Exercise instructions =
Leave out the pictures and repeat every record exactly.

(Saved data entries)
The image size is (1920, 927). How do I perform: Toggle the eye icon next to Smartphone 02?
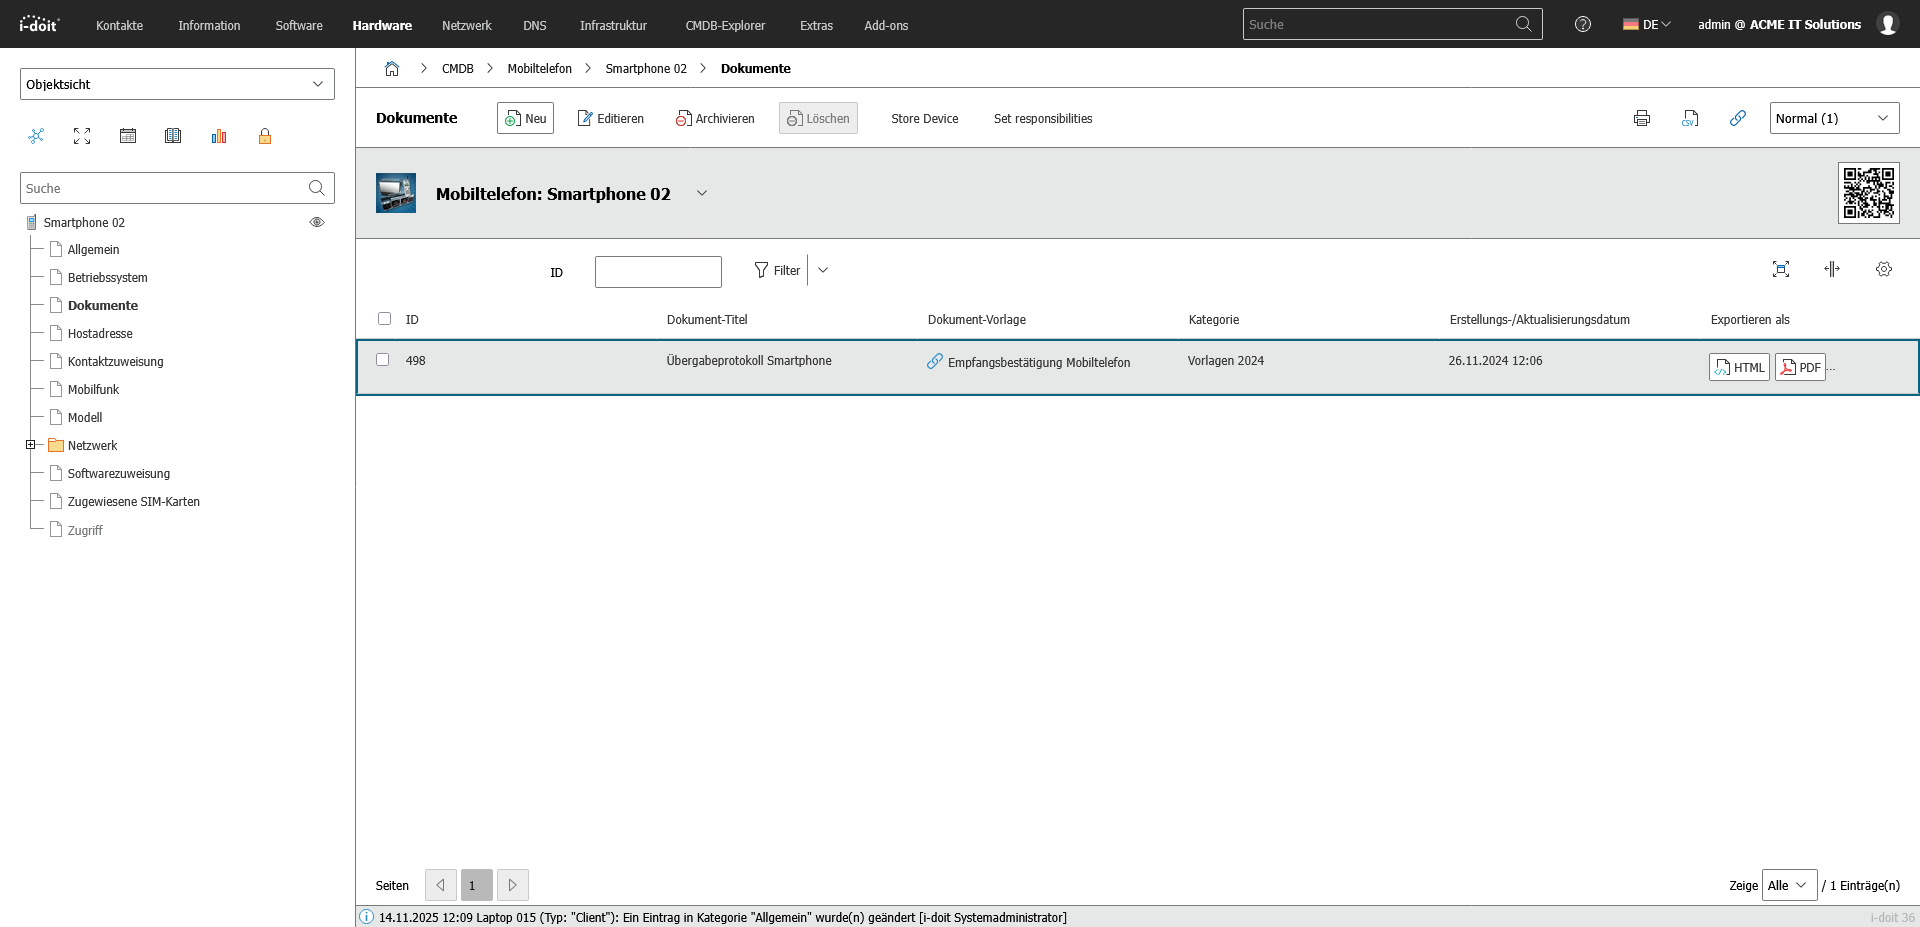[317, 222]
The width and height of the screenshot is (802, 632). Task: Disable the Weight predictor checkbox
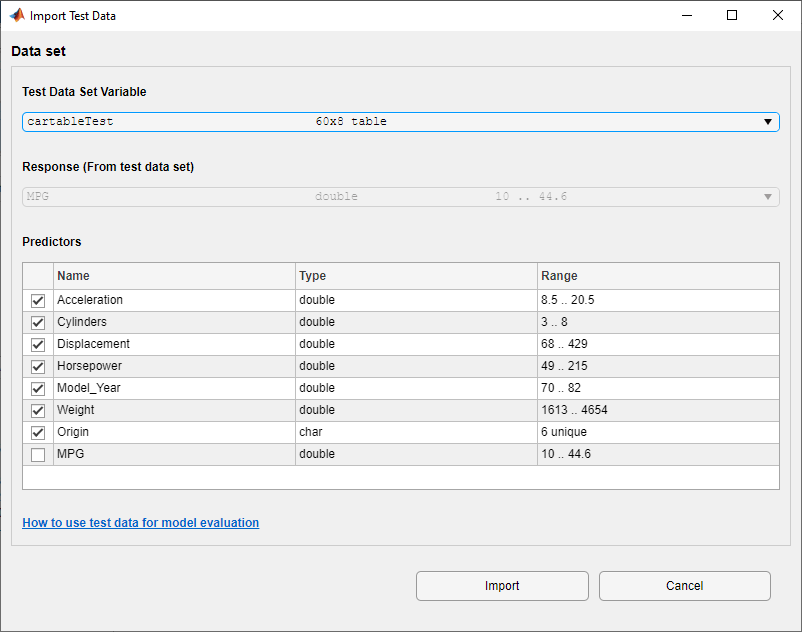pyautogui.click(x=37, y=410)
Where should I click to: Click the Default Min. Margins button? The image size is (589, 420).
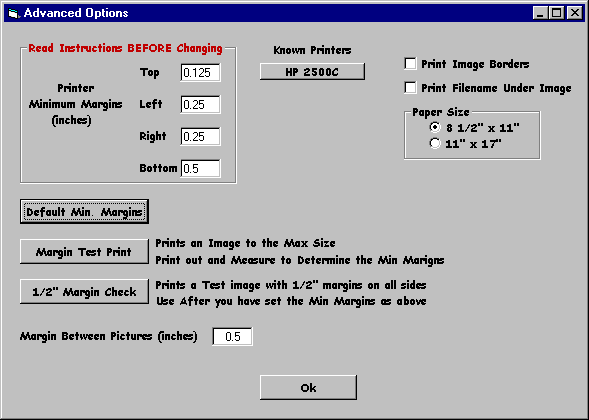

Exercise result =
The image size is (1920, 927). How do I perform: Toggle the eye icon next to Smartphone 02?
[317, 222]
The width and height of the screenshot is (802, 632). Task: Disable the Weight predictor checkbox
pyautogui.click(x=37, y=410)
Where should I click to: Click the Default Min. Margins button? The image size is (589, 420).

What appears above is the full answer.